### Extrait du document
=======

Nouvelle ligne de tram-train


Notre association a une double légitimité à s'exprimer au moment de la mise en service de la 2ème ligne de tram :

1/ elle bénéficie d'un agrément préfectoral au titre de l'urbanisme pour la ville de Saint-Etienne

2/ elle est la seule à avoir déposer des observations développées lors de l'enquête publique.
Et précisément, lors de cette enquête, nous avons mis en exergue un certain nombre d'erreurs ou d'oublis dans le dossier d'étude, comme les aléas du budget prévisionnel, une absence de prise en compte de l'indemnisation des commerçants, la transformation de la place du Peuple en plate-forme d'aiguillage, l'absence de propositions alternatives…

Aujourd'hui, après 2 ans de travaux, il nous semble utile d'aller au-delà de la simple photographie des lieux : « j'aime » ou « j'aime pas » et de mettre en perspective l'enjeu qu'a représenté une intervention sur l'hyper centre de Saint-Etienne.

 

LA MOUCHE ET LE PILON

 

IL FAUT BOUGER
Qui pourrait raisonnablement contredire cette lapalissade ?
La question n'est bien sûr pas de savoir s'il faut bouger ou non, mais de quelle manière il faut bouger ?

La municipalité stéphanoise a engagé, entre autres actions, la réalisation d'une 2 ème ligne de tram. Est-elle opportune en termes de déplacement, financier, d'aménagement urbain ?
En fonctionnement habituel, c'est-à-dire, justement, hors grands travaux, Saint-Etienne ne connaissait pas, comme bien d'autres grandes villes, de problèmes d'embouteillage.
Néanmoins, l'amélioration de la qualité et de la performance des transports en commun est un élément toujours positif.
En l'occurrence, y avait-il un besoin avéré d'amélioration de la liaison de bus existante Peuple/Châteaucreux ?
En tout cas, aucune démonstration sérieuse n'a été établie dans ce sens.
A supposer même que cela fut le cas, n'existait-il pas d'autres solutions pour améliorer cette liaison de pleine centralité ?

=======

### Les données
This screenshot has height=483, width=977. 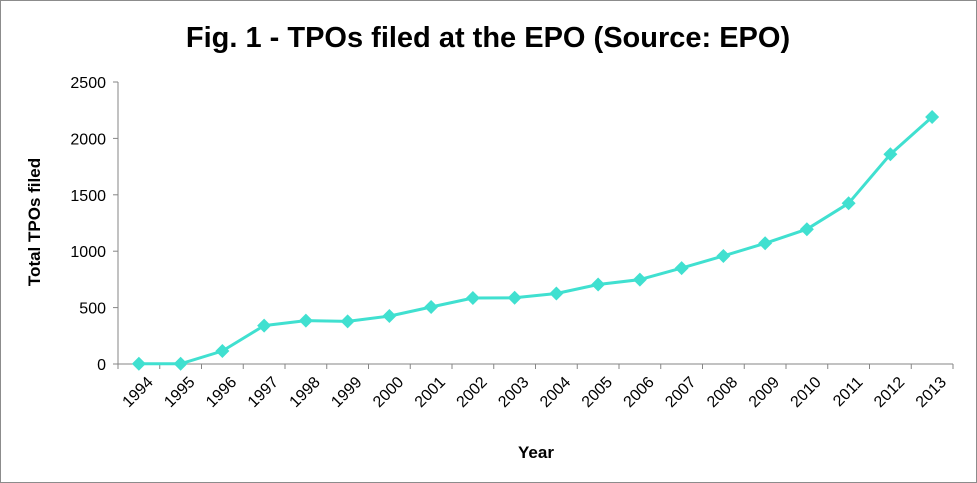 I want to click on x-tick-label: 2003, so click(x=514, y=392).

=======

### Action demandée 1
Réécrivez sous forme de liste le paragraphe de l'extrait sur la ligne de tram qui commence par « Et précisément, lors de cette enquête », en conservant ses faits principaux.
### Action demandée 2
Répondez aux questions suivantes à partir de l'extrait sur la ligne de tram.
(a) Pour quelle ville l'association bénéficie-t-elle d'un agrément préfectoral au titre de l'urbanisme ?
(b) Combien de temps les travaux ont-ils duré ?
(c) Quelle liaison de bus existante est mentionnée ?

### Solution détaillée 1
Lors de l'enquête publique, l'association a relevé plusieurs erreurs ou oublis dans le dossier d'étude :
- les aléas du budget prévisionnel ;
- l'absence de prise en compte de l'indemnisation des commerçants ;
- la transformation de la place du Peuple en plate-forme d'aiguillage ;
- l'absence de propositions alternatives.

### Solution détaillée 2
(a) Saint-Etienne.
(b) 2 ans.
(c) La liaison Peuple/Châteaucreux.